C’è un problema, però: l’azienda propone quell’orario solo per sei mesi promettendo solo in forma ufficiosa che in caso di necessità l’orario sarà confermato. Non solo: la soluzione avrebbe avuto effetto retroattivo, partendo cioè da quando la madre era rientrata in azienda, ovvero due mesi prima. “Avrei avuto un orario ideale, certo, ma solo per quattro mesi senza alcuna garanzia per i mesi successivi. Dovevo scegliere se accettare quella proposta avvolta da incertezza o garantirmi la NASPI, avevo pochi giorni a disposizione prima dello scadere dell’anno di allattamento. Ho dovuto scegliere la certezza della NASPI”.
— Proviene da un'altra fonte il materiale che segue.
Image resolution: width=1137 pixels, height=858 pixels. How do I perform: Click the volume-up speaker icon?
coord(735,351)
In missione (non a caso) quando la scuola è chiusa
La terza ragazza, anche lei ragazza-madre residente nel Lodigiano, lavorava per una nota azienda con due punti vendita a Piacenza e provincia. La ragazza, che è anche referente sindacale dell’UGL, riporta al proprio sindacato un fatto: la direzione dell’esercizio piacentino ogni tanto invia alcuni dipendenti al punto vendita di Stradella. Per capire il perché di questa usanza, UGL chiede alla direzione un incontro.
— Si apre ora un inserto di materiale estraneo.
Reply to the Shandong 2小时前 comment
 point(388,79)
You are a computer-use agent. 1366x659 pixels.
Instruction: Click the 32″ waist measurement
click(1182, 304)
Ma poco prima dell’incontro, la ragazza che si è fatta portavoce viene mandata in “missione”: l’azienda centrale, cioè, dispone trasferimenti temporanei di dipendenti in filiali che hanno necessità di personale, un provvedimento del tutto legale e al quale il lavoratore non si può opporre, a differenza del trasferimento. Cercando di capire la situazione a 360 gradi, UGL si imbatte in una scoperta: i certificati di idoneità alla mansione dei lavoratori erano tutti scaduti.
A quel punto UGL fa presente all’azienda che dipendenti vengono mandati in missione senza nemmeno sapere se quei dipendenti sono idonei. Non solo, la ragazza accetta di andare “in missione” ma chiede di non essere mandata quando la scuola è chiusa: l’azienda inizialmente accetta, per poi però inviarla proprio di sabato, quando la scuola è chiusa. Il sospetto che la scelta non sia casuale si fa largo, soprattutto dal momento che a questo episodio si lega anche la mancata ricezione di buoni aziendali, elargiti a tutti i dipendenti ma non a lei, situazione che farebbe emergere anche lo spettro del mobbing.
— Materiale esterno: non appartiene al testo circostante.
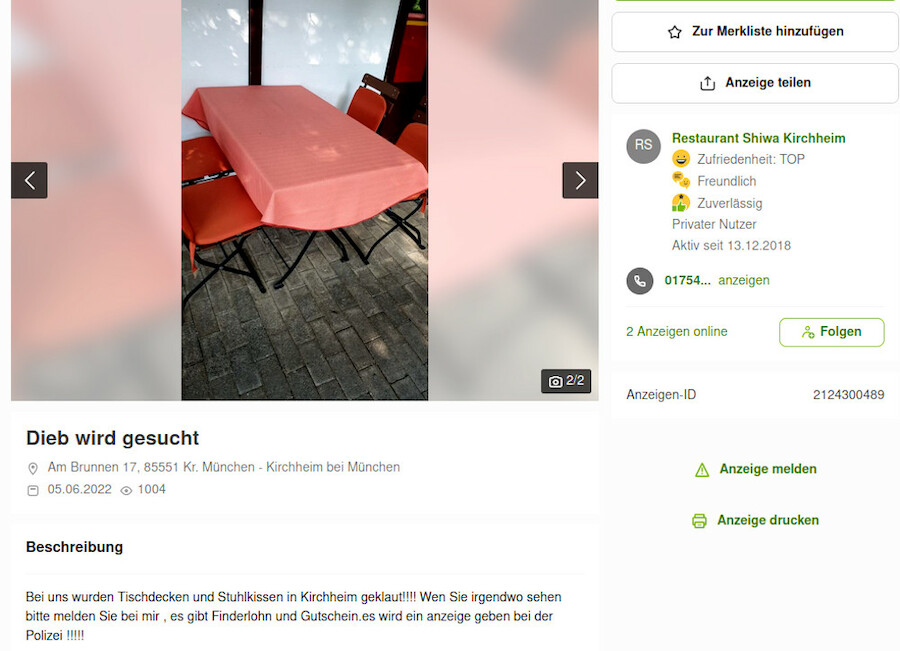
Task: Open Restaurant Shiwa Kirchheim profile link
Action: 758,138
Unica consolazione in questa vicenda, come spiega De Rosa, è l’atteggiamento della consigliera di parità, Venera Tomarchio, alla quale il sindacato si è rivolto e che ha mostrato massima collaborazione, dedizione e impegno nel tentare di risolvere la questione.
Pausa pranzo non retribuita
La quarta ragazza lavorava nel polo logistico di Castel San Giovanni, all’interno del grande magazzino di una nota firma di abbigliamento (non direttamente impiegata dalla nota firma, bensì appartenente a una seconda azienda che fornisce manodopera). La ragazza ha un figlio e chiede di fare l’allattamento. L’azienda accetta, ma allo stesso tempo chiede alla giovane di fermarsi in azienda per la pausa pranzo. Pausa pranzo non retribuita. Di conseguenza la ragazza si ritrova a lavorare 7 ore su 8. L’UGL scrive all’azienda la quale però non da risposta. Unica soluzione rivolgersi all’ispettorato del lavoro: la vicenda è fresca e non ha ancora una fine. L’unica cosa possibile è augurare alla lavoratrice un forte in bocca al lupo. Come a tutte.